Anitta comenta polêmica de fãs caracterizados de orixás

Anitta se pronuncia sobre fãs caracterizados de orixás em shows
A polêmica envolvendo Anitta e fãs caracterizados de orixás ganhou novo capítulo após a cantora comentar o assunto antes de sua apresentação no Parque Villa-Lobos, em São Paulo, no sábado (8). A artista, que segue sua turnê "Equilibrium" pelos principais centros urbanos do Brasil durante agosto, abordou as críticas de forma direta e reflexiva.
Em entrevista ao G1, Anitta apresentou sua perspectiva sobre a questão: "Cada um faz o que quer. Eu não sou de ficar apontando o que os outros têm ou não têm que fazer. Mas se não estiver desrespeitando ninguém, tudo bem." A declaração da cantora reflete um posicionamento de liberdade individual, ainda que reconheça a importância do respeito mútuo.
Como começou a polêmica de apropriação cultural
O debate ganhou força nas redes sociais após o show de Anitta em Porto Alegre, realizado na sexta-feira (1º). Imagens publicadas durante a apresentação capturavam fãs usando caracterizações que remetiam a orixás, entidades reverenciadas nas religiões de matriz africana como candomblé e umbanda.
Uma das fotografias mais compartilhadas mostrava um seguidor usando adereços e vestimentas em referência a Omulu, importante orixá cultuado especialmente no candomblé. A imagem circulou rapidamente na internet, provocando reações variadas e iniciando uma discussão sobre os limites entre homenagem e desrespeito religioso.
Posições divergentes sobre a questão
Internautas rapidamente se dividiram em relação ao tema. Alguns usuários argumentaram que a caracterização representava simples apropriação cultural e desrespeito às religiões. "Teria vergonha. Religião não é fantasia. Isso já é apropriação," escreveu um dos críticos nas redes sociais.
Praticantes de religiões de matriz africana também se posicionaram contrários à prática. Esses usuários defendem que símbolos sagrados não devem ser tratados como elementos de fantasia ou diversão em eventos públicos, reforçando que há uma distinção importante entre celebração cultural genuína e utilização descontextualizada de elementos religiosos.
Por outro lado, diversos fãs da cantora saíram em defesa dos seguidores caracterizados. Argumentaram que a intenção seria celebrar a espiritualidade e a estética presentes na obra artística de Anitta, especialmente considerando que a cantora frequentemente incorpora elementos das culturas afro-brasileiras em suas produções musicais e visuais.
Contexto da turnê Equilibrium
A turnê "Equilibrium" representa novo momento na carreira de Anitta, apresentando ao vivo os trabalhos "Equilibrium" e "Equilibrium II", lançados entre abril e julho de 2024. O projeto artístico já passou por Porto Alegre e São Paulo, com apresentações programadas para outras capitais nos próximos meses.
O calendário da turnê segue com apresentações em Fortaleza (15 de agosto), Niterói (22 de agosto) e Salvador (29 de agosto).
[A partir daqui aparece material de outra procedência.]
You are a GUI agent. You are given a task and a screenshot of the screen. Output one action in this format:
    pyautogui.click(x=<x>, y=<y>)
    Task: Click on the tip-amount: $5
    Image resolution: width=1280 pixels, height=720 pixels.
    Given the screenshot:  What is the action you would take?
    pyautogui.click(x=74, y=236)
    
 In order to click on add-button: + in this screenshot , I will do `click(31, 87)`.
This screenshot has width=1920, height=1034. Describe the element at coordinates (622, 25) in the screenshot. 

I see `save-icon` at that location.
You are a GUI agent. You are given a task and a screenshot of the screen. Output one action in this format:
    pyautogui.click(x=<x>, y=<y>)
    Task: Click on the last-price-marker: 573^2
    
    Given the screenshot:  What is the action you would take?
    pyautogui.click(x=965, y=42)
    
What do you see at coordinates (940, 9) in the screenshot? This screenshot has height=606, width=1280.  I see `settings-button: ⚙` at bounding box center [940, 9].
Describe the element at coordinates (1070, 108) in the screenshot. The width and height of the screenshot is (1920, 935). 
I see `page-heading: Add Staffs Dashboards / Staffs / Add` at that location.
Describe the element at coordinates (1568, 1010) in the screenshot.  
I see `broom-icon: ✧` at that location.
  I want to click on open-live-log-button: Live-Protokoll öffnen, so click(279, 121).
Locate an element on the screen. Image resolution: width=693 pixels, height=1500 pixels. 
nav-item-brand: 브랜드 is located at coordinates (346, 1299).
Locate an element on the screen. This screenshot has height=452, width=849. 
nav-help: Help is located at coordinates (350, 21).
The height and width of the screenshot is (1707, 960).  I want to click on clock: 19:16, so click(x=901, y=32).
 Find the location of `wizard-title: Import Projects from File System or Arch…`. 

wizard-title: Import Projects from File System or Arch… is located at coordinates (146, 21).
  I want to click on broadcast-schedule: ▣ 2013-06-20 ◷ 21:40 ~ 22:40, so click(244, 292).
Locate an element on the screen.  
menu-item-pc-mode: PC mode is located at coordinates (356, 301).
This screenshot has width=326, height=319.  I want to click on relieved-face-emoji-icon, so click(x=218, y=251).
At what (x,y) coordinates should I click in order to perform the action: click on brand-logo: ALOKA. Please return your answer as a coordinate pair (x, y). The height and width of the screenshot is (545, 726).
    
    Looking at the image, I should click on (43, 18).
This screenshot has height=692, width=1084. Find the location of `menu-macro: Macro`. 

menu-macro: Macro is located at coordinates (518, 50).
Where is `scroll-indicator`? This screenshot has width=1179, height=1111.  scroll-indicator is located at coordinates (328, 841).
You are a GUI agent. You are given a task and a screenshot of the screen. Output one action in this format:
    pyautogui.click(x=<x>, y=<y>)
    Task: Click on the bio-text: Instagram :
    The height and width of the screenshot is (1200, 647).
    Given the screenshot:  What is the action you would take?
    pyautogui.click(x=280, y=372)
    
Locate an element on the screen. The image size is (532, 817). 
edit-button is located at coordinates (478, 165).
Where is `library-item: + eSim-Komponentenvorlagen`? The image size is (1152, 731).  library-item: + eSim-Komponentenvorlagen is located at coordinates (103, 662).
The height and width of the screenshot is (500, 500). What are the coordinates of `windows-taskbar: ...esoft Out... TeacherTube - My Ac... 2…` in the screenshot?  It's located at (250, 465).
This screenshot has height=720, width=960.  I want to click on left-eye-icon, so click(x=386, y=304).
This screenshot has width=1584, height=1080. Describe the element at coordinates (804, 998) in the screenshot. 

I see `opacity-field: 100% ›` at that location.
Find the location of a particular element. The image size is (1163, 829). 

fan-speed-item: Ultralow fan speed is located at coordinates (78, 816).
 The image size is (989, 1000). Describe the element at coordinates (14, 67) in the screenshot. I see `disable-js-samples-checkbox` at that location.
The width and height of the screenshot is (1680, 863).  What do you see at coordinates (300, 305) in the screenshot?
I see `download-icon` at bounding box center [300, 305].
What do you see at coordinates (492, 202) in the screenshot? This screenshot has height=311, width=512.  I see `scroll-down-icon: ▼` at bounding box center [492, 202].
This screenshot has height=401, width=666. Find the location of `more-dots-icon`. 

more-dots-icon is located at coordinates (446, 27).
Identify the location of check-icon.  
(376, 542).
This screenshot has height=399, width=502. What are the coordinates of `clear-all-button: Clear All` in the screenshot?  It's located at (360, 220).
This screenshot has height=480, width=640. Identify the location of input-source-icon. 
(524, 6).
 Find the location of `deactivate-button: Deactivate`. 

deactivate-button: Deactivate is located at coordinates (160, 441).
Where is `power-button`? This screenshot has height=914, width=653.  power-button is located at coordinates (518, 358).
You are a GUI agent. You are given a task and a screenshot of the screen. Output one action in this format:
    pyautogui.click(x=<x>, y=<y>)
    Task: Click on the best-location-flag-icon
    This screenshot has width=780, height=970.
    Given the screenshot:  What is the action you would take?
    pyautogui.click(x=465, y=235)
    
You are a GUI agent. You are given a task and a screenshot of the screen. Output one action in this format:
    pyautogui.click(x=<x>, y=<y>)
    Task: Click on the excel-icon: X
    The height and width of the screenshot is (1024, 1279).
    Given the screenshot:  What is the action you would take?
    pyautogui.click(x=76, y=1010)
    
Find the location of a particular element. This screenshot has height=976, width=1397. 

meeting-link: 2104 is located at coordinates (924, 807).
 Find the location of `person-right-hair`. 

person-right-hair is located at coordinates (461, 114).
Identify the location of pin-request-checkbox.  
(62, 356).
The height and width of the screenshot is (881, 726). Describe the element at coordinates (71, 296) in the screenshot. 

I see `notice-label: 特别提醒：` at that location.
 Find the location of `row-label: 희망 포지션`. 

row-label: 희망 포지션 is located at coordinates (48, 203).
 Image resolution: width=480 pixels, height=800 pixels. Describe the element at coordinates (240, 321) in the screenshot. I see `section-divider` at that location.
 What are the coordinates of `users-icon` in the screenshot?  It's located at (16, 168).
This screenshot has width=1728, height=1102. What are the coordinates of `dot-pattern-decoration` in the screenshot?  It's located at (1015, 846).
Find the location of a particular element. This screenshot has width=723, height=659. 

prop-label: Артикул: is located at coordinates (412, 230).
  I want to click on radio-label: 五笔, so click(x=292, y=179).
Cada cidade escolhida representa polos importantes da cultura brasileira, locais onde as discussões sobre identidade cultural, religiões de matriz africana e apropriação cultural são particularmente relevantes.
Reflexões sobre liberdade e respeito
A posição adotada por Anitta ao comentar sobre fãs caracterizados de orixás destaca a tensão entre liberdade de expressão e responsabilidade cultural. A cantora, conhecida por sua atitude frontal, optou por não condenar os fãs, mas também reafirmou a importância de que não haja desrespeito envolvido.
Esta abordagem reflete questões mais amplas sobre como artistas brasileiros lidam com elementos das culturas afro-brasileiras em suas obras e nos ambientes criados por seus fãs. A discussão transcende meramente a turnê de Anitta, conectando-se a debates contemporâneos sobre representação, apropriação cultural e convivência respeitosa entre diferentes grupos religiosos e culturais.
A polêmica envolvendo Anitta e a questão dos orixás em shows permanece um ponto de reflexão importante para a indústria musical e para a sociedade brasileira, evidenciando a complexidade de temas culturais e religiosos quando expostos em espaços públicos e digitais de alcance massivo.